Cantautore, quindi, come autore ed interprete di ciò che produce, ma non solo, oltre allo stile artistico è questione di stile di vita: egli ha la pretesa di denunciare, trasgredire, riflettere, approfondire ed esprimere il proprio punto di vista. In tal modo egli opera la rottura della concezione di canzone intesa come leggera, canzonetta, distrazione, produzione seriale attenta e sensibile alle logiche di mercato. Autore come segno di distinzione e affermazione d’identità, esso ha finito per far coincidere l’autorevolezza d’autore con la qualità letteraria del testo […], la tendenza generale è quella di avvalorare il poeta, di sottolineare la forza del linguaggio[3].  In realtà il dibattito, tutt’altro che chiuso, vede su questo punto pareri abbastanza discordi. Se per molti il cantautore è un moderno vate, più giovane ma semanticamente discendente dal poeta, per altri le differenze sono tante e tali da rendere improprio qualsiasi tipo di accostamento. Fra i due estremi è possibile individuare una linea più moderata, la quale, pur riconoscendo al cantautore qualcosa del poeta, letterato e compositore, lo distingue da questi. Rimane la difficoltà di collocare tale figura all’interno di categorie note. Comunemente utilizziamo espressioni come voce acuta, cupa, seducente, calda, autorevole, fredda… ma anche umile, sincera, ambigua… facendo trapelare un’interazione di sensi già in grado di stabilire un primo contatto, un primo livello comunicativo. Ulisse, per resistere al potere ipnotico della voce del canto delle sirene, si farà legare all’albero della nave sapendo che la volontà da sola non sarebbe stata sufficiente a trattenerlo. Se ne deduce che la voce del canto, incantevole, non solo può determinare o modificare stati d’animo ma, in qualche misura, estenderebbe la propria azione alle capacità volitive. Per quel che riguarda la canzone, è ovvio, la voce si pone come mediazione tra musica e testo. È anche vero, però, che in alcuni casi la voce dice da sola più di quanto non dicano testo e musica” Concludendo, a prescindere dal fatto che i testi di Battiato sono per molti e non solo per la Murgia irraggiungibili, non oso immaginare che tipo di analisi letteraria avrebbe fatto la Murgia dell’OM senza considerare il tono della voce.
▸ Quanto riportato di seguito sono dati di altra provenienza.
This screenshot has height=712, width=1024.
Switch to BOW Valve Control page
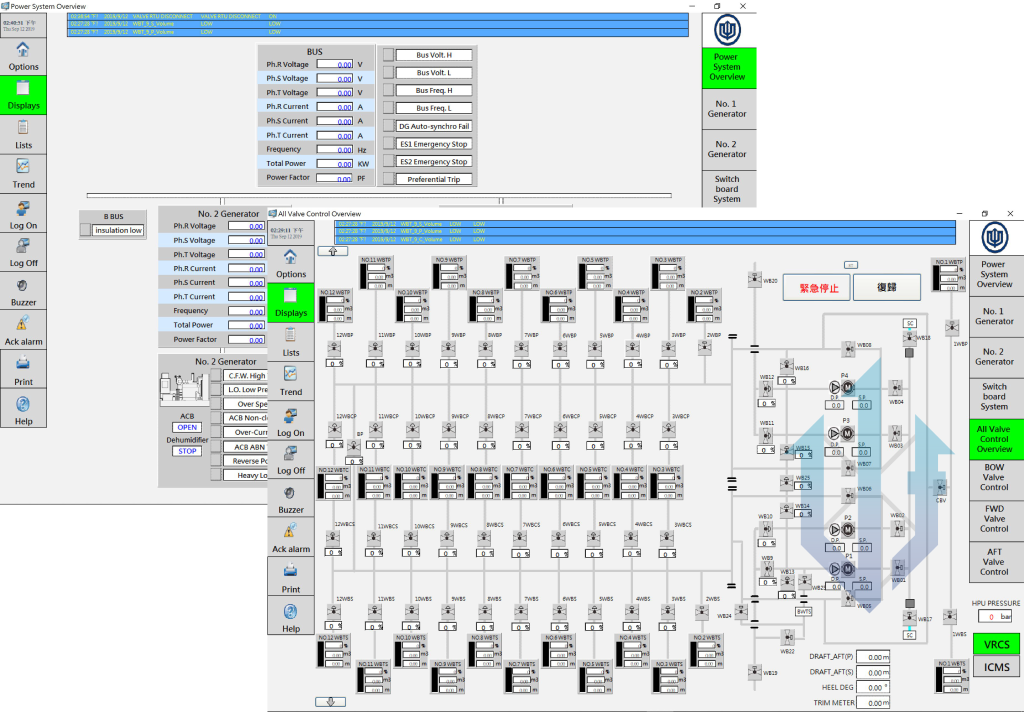(994, 476)
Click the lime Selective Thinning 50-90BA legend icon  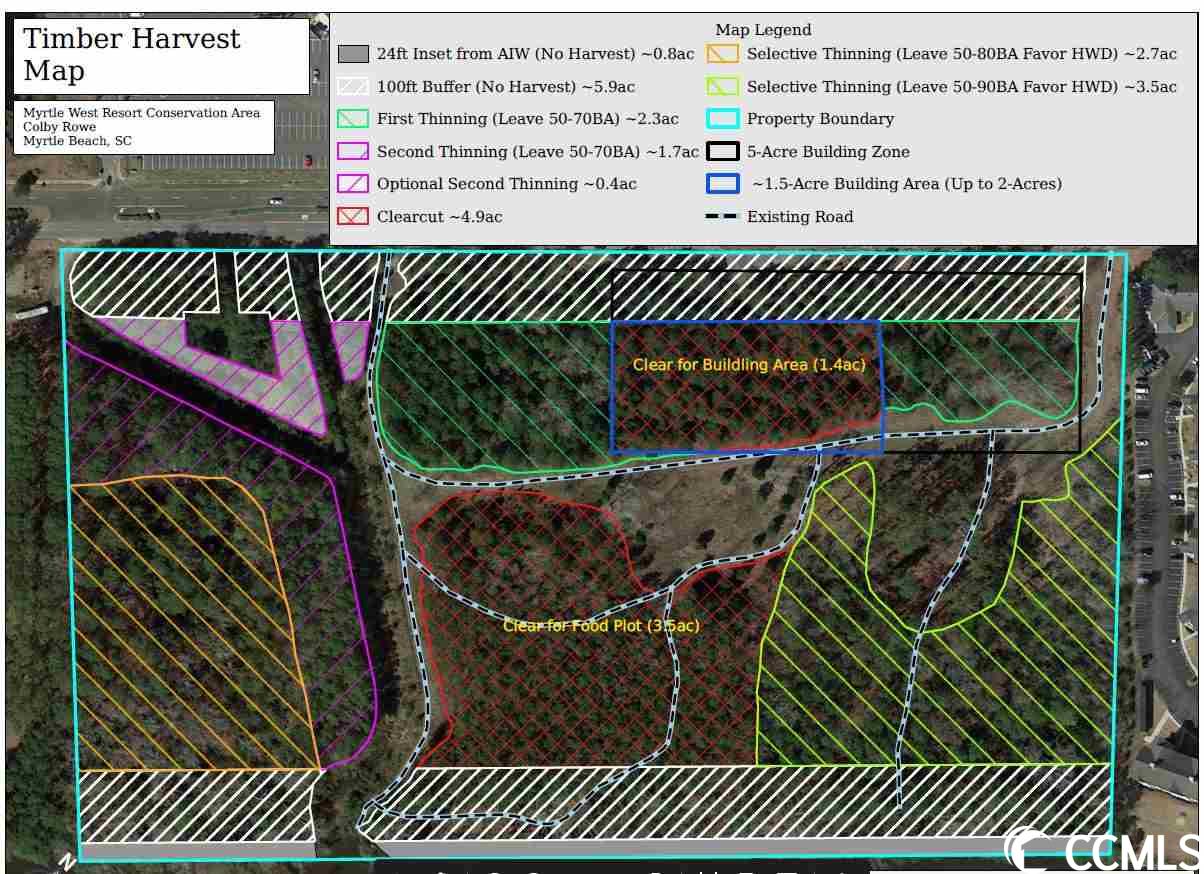point(723,87)
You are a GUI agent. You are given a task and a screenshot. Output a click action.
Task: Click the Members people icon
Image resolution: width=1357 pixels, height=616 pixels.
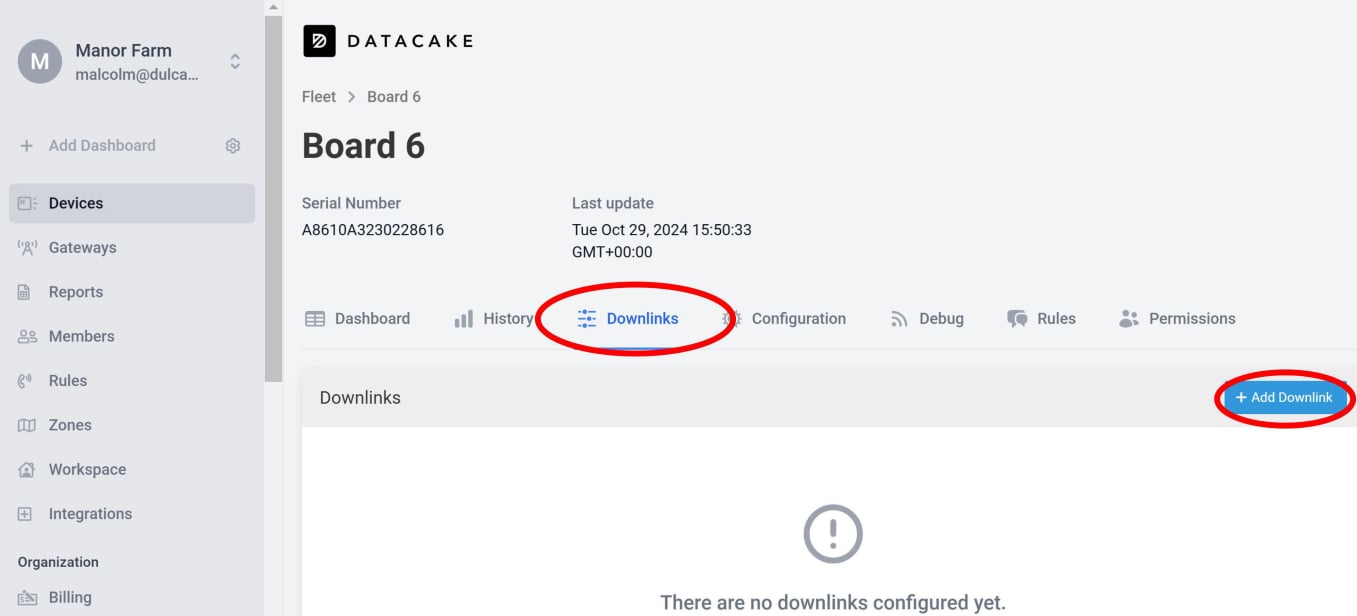coord(27,337)
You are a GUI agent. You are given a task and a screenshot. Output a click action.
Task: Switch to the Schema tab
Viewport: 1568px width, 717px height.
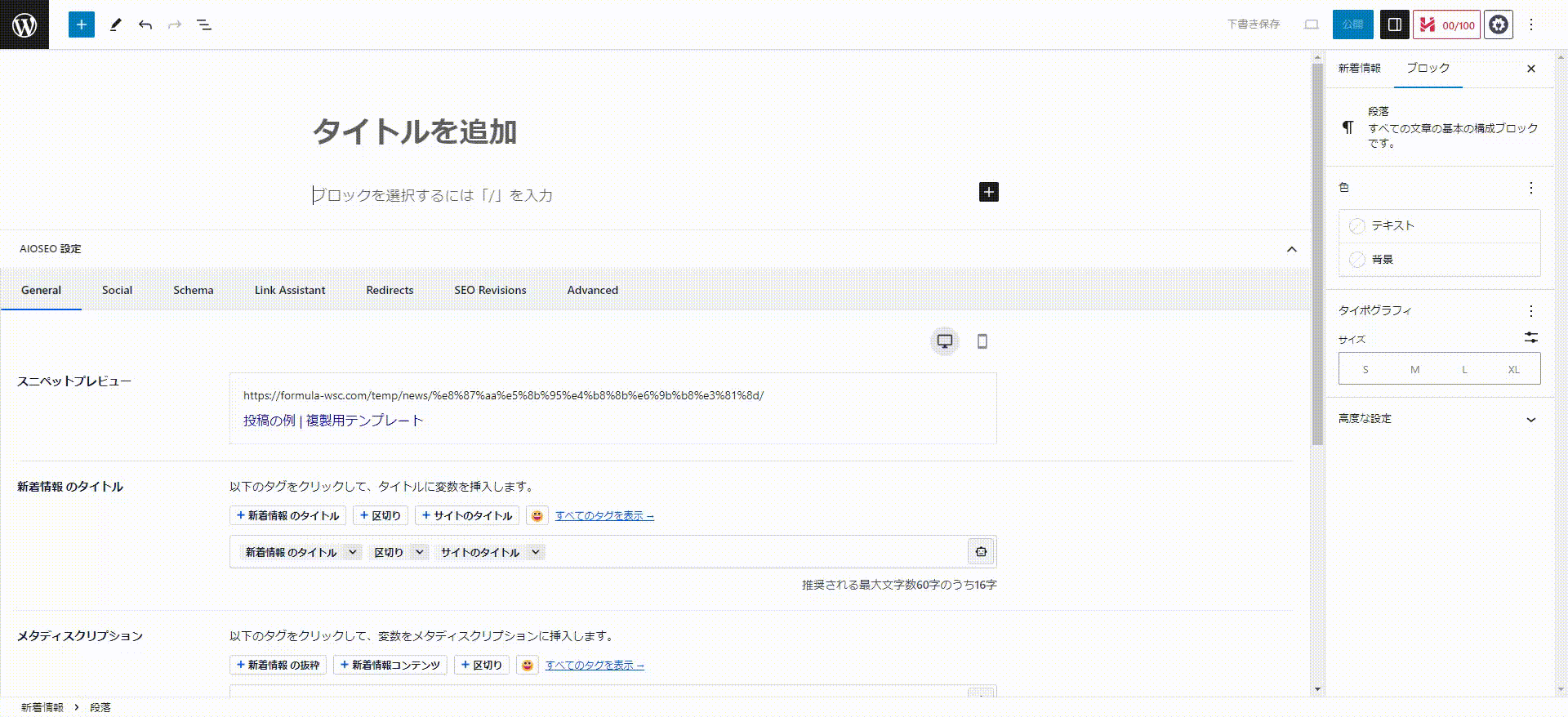(x=193, y=290)
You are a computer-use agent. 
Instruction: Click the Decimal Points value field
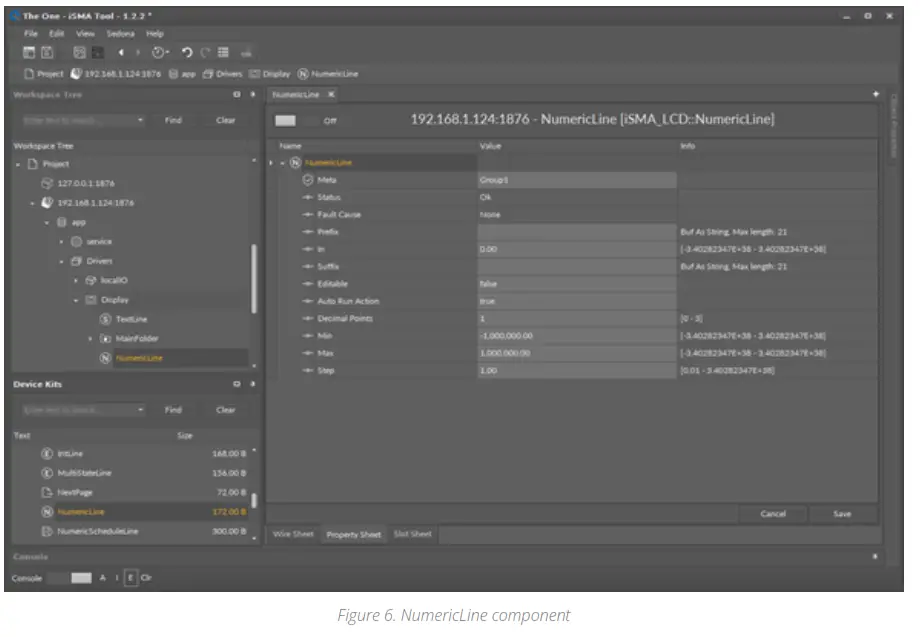576,318
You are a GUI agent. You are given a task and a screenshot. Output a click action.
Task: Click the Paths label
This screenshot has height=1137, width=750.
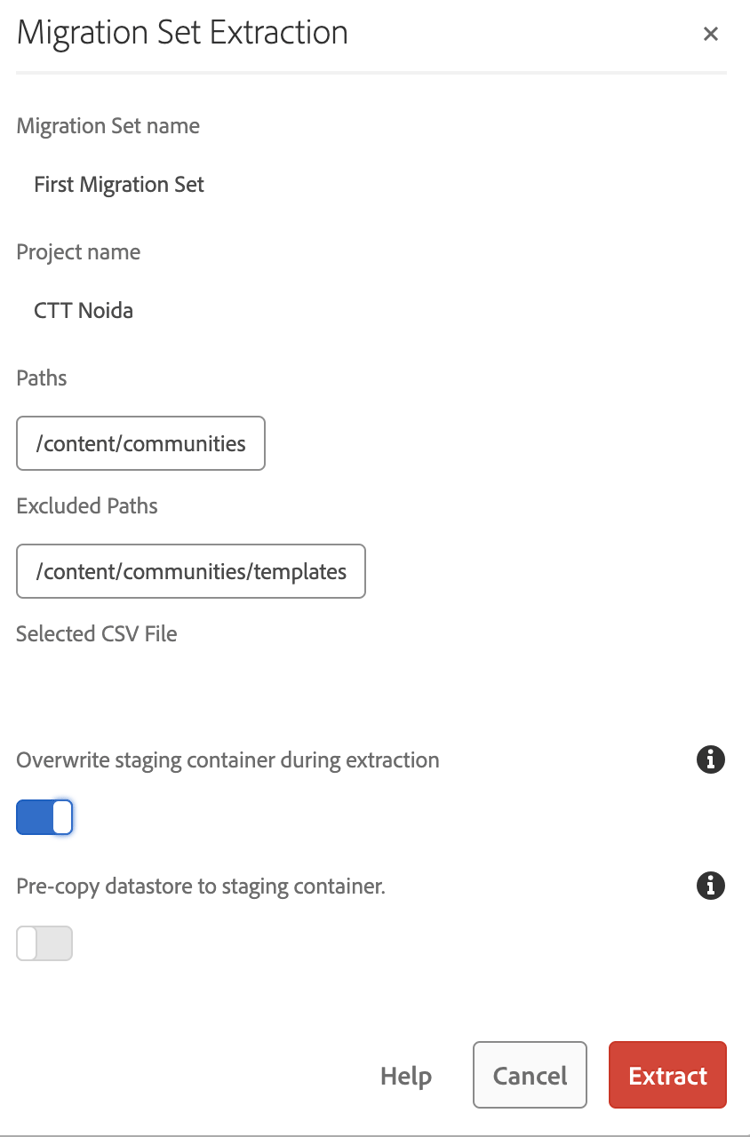point(42,378)
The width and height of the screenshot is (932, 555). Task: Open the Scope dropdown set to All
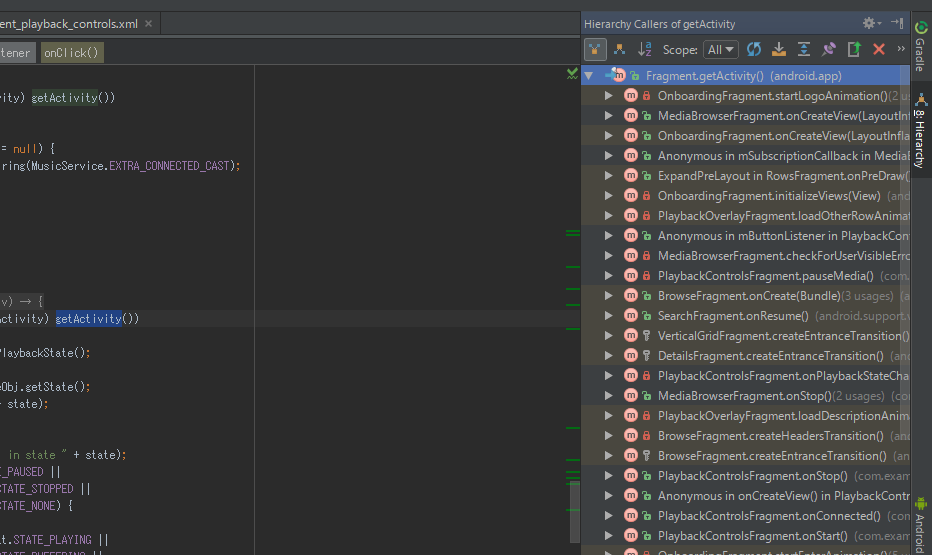point(721,49)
N.B aggiungo la nota che qui riporto: “Michela Murgia aveva realizzato un piccolo format trasmesso sul suo canale YouTube. Si chiamava Buon Vicinato e, a ogni puntata, proponeva un dialogo con ospiti in collegamento in cui si provava a condurre una sorta di duello dialettico all’americana: si sceglieva un argomento e si polarizzava la discussione, come puro esercizio stilistico. C’era chi era a favore e c’è chi era contro. Non c’erano mezze misure e bisognava essere il più tranchant possibile.”

E’ questa la logica dell’agorà? “Voi avevate voci potenti / lingue allenate a battere il tamburo / voi avevate voci potenti / adatte per il vaffanculo.